AVAILABLE RECORDS START

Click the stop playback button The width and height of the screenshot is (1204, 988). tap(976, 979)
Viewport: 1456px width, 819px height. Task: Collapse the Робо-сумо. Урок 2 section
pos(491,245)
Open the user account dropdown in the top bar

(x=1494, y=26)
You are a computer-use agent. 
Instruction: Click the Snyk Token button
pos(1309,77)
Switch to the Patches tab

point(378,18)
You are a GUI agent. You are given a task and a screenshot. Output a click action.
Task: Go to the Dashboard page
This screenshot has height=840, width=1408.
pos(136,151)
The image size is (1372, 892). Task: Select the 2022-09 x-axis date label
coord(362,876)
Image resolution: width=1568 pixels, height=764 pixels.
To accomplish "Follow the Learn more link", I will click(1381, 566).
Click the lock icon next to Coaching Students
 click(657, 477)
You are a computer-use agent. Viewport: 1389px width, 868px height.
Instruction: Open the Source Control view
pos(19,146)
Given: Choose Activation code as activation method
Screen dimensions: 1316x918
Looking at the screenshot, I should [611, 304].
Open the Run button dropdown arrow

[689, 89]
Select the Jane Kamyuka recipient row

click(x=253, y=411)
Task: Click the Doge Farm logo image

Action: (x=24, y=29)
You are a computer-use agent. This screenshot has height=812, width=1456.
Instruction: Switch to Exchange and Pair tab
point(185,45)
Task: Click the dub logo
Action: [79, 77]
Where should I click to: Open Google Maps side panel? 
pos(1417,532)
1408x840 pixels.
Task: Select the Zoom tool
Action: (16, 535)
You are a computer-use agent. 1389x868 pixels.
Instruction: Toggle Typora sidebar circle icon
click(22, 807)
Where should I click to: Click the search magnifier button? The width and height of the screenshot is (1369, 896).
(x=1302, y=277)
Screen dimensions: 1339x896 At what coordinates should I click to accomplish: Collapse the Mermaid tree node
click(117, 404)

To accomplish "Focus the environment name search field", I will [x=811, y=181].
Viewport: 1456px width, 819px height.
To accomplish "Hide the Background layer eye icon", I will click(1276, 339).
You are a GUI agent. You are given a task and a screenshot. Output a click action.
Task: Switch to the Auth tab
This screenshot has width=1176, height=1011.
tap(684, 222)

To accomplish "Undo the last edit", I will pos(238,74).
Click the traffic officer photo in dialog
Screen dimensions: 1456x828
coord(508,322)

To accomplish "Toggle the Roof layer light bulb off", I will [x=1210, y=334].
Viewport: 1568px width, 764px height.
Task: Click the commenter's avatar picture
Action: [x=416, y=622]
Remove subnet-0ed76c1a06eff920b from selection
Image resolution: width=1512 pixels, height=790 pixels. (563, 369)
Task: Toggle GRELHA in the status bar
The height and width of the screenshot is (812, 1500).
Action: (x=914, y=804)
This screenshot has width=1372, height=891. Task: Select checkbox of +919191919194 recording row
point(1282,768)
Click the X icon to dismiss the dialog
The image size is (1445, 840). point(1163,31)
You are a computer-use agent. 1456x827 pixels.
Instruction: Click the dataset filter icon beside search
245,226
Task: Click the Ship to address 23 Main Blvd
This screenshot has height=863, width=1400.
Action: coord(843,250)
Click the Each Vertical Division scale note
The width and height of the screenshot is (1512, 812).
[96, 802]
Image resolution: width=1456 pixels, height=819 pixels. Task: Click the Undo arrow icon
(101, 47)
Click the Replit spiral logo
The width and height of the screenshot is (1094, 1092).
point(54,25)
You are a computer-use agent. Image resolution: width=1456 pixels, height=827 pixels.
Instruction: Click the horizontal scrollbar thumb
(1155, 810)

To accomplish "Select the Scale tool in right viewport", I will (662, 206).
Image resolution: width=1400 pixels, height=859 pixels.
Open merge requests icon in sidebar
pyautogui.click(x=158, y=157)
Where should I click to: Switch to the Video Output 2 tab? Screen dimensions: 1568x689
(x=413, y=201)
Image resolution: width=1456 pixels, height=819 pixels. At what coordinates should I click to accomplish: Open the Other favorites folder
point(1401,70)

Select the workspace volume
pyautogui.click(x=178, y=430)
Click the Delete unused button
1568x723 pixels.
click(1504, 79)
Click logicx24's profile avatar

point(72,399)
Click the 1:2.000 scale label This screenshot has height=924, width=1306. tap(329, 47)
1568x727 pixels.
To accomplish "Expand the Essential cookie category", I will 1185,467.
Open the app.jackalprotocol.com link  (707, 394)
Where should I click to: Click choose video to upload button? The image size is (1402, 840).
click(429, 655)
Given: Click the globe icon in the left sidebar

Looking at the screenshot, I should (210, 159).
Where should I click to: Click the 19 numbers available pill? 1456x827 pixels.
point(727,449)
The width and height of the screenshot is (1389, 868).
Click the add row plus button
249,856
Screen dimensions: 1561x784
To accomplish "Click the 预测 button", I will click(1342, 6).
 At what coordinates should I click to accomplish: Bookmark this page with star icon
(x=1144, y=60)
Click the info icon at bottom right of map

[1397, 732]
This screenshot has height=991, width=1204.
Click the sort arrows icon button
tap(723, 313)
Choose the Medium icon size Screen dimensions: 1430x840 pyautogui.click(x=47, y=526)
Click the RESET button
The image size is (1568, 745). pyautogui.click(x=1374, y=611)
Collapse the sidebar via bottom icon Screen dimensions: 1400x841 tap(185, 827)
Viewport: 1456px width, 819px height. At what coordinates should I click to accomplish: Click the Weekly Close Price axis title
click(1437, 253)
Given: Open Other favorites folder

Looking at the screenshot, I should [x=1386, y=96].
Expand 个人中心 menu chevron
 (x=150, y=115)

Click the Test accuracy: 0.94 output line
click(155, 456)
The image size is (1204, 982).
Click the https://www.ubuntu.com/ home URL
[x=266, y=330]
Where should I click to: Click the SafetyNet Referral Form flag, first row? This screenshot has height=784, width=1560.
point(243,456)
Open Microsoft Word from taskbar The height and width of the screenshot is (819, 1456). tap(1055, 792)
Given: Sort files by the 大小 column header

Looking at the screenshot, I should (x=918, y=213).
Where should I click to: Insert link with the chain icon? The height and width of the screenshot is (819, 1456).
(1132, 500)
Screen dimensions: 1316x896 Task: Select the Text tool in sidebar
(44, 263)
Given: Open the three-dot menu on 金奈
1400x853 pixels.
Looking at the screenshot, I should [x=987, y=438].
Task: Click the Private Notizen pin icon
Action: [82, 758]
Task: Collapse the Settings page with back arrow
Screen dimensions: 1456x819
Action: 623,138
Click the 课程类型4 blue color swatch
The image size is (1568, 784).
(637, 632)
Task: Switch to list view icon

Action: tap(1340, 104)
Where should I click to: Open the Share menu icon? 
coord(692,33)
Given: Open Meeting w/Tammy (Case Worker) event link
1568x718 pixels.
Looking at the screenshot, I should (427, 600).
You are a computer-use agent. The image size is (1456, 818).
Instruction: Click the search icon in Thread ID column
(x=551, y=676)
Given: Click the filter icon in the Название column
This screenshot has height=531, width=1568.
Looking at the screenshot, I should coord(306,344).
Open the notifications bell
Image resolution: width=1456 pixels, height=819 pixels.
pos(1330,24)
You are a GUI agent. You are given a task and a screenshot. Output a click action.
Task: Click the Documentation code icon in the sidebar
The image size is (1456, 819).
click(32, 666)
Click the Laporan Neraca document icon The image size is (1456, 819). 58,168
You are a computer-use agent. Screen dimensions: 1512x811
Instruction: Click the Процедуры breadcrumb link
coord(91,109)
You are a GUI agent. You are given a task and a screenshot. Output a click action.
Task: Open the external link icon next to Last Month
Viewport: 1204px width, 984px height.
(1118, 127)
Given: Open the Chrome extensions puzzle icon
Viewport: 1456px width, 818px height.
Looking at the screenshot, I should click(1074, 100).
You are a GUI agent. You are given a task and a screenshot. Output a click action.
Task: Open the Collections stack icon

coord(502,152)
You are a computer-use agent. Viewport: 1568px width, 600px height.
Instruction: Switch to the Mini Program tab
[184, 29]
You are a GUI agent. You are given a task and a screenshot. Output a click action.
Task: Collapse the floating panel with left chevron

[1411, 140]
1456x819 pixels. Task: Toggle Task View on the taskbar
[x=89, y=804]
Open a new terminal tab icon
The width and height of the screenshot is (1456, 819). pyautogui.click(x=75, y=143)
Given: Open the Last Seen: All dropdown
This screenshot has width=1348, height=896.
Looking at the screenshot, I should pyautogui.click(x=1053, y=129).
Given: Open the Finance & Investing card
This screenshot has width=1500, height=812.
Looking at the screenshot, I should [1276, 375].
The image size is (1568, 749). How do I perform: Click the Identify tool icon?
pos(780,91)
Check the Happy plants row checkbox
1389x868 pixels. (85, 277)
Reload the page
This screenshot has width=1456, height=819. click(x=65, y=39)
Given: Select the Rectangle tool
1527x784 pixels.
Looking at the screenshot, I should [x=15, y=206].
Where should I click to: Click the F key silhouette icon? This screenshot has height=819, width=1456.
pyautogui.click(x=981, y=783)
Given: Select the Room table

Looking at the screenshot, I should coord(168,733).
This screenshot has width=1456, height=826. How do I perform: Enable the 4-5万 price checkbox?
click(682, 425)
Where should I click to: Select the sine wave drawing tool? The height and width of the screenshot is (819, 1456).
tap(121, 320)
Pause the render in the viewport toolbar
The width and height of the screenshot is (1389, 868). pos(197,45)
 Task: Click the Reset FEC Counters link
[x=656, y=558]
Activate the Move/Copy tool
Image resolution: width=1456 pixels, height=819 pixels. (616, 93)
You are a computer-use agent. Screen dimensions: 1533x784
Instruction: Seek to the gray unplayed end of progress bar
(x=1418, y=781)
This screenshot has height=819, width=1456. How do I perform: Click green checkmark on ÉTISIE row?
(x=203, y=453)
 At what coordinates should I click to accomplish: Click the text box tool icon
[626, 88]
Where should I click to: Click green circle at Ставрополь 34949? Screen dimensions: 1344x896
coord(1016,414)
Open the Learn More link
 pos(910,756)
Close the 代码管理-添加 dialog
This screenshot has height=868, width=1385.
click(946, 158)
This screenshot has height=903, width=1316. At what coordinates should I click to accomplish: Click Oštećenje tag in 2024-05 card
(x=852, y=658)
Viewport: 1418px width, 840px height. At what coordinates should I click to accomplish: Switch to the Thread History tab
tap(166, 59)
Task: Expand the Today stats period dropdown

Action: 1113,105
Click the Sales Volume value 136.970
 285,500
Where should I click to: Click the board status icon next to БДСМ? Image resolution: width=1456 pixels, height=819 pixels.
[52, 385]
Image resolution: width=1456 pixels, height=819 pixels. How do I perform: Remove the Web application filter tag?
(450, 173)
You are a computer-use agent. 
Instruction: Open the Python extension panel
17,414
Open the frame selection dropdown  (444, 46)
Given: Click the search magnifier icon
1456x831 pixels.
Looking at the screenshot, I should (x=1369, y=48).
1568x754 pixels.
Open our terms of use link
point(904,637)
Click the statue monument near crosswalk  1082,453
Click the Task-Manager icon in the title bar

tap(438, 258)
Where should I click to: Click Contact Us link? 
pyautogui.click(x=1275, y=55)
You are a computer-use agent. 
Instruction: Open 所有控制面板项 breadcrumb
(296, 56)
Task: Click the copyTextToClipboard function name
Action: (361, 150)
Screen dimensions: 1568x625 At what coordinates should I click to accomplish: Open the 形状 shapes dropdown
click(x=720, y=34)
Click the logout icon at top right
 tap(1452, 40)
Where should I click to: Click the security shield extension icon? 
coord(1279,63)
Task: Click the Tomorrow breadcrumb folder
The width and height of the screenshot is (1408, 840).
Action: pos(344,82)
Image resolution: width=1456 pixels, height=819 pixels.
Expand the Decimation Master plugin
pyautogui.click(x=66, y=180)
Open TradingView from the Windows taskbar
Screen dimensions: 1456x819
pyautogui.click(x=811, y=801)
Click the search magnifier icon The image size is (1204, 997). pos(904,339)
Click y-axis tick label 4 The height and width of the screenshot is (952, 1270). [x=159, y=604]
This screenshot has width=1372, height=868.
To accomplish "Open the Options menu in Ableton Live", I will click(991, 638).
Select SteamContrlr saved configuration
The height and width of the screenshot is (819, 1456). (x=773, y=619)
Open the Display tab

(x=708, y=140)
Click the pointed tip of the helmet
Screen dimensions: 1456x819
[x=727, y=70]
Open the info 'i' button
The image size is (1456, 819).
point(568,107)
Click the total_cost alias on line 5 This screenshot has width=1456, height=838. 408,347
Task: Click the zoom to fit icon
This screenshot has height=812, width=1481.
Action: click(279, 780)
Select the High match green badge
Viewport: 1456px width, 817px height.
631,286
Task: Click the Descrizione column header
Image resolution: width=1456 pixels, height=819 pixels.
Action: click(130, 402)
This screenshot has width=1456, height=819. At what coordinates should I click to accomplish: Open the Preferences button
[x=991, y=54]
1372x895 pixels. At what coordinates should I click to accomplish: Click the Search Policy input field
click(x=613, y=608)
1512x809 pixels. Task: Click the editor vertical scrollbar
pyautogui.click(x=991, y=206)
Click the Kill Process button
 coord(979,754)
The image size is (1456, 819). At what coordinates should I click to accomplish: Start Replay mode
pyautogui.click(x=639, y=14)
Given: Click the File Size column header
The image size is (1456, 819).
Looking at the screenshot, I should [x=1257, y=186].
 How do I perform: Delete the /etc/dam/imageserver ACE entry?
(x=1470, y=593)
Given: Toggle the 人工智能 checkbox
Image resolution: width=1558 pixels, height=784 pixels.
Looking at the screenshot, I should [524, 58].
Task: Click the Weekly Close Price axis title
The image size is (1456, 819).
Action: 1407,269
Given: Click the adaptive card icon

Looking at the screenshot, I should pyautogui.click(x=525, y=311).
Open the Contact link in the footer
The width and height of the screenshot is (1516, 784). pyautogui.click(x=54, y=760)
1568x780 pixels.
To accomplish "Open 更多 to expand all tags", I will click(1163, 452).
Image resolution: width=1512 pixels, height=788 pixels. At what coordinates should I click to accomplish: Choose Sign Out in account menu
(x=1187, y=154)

AVAILABLE RECORDS END

The word "computer" may appear in several lines of the data; copy every line where it does.

* REPLY:
You are a computer-use agent. 
You are a computer-use agent. Viewport: 1389px width, 868px height.
You are a computer-use agent. This screenshot has height=812, width=1456.
You are a computer-use agent. 1389x868 pixels.
You are a computer-use agent. 1456x827 pixels.
You are a computer-use agent. Image resolution: width=1456 pixels, height=827 pixels.
You are a computer-use agent. The image size is (1456, 818).
You are a computer-use agent. Screen dimensions: 1512x811
You are a computer-use agent. Viewport: 1568px width, 600px height.
You are a computer-use agent. Screen dimensions: 1533x784
You are a computer-use agent. 
You are a computer-use agent. 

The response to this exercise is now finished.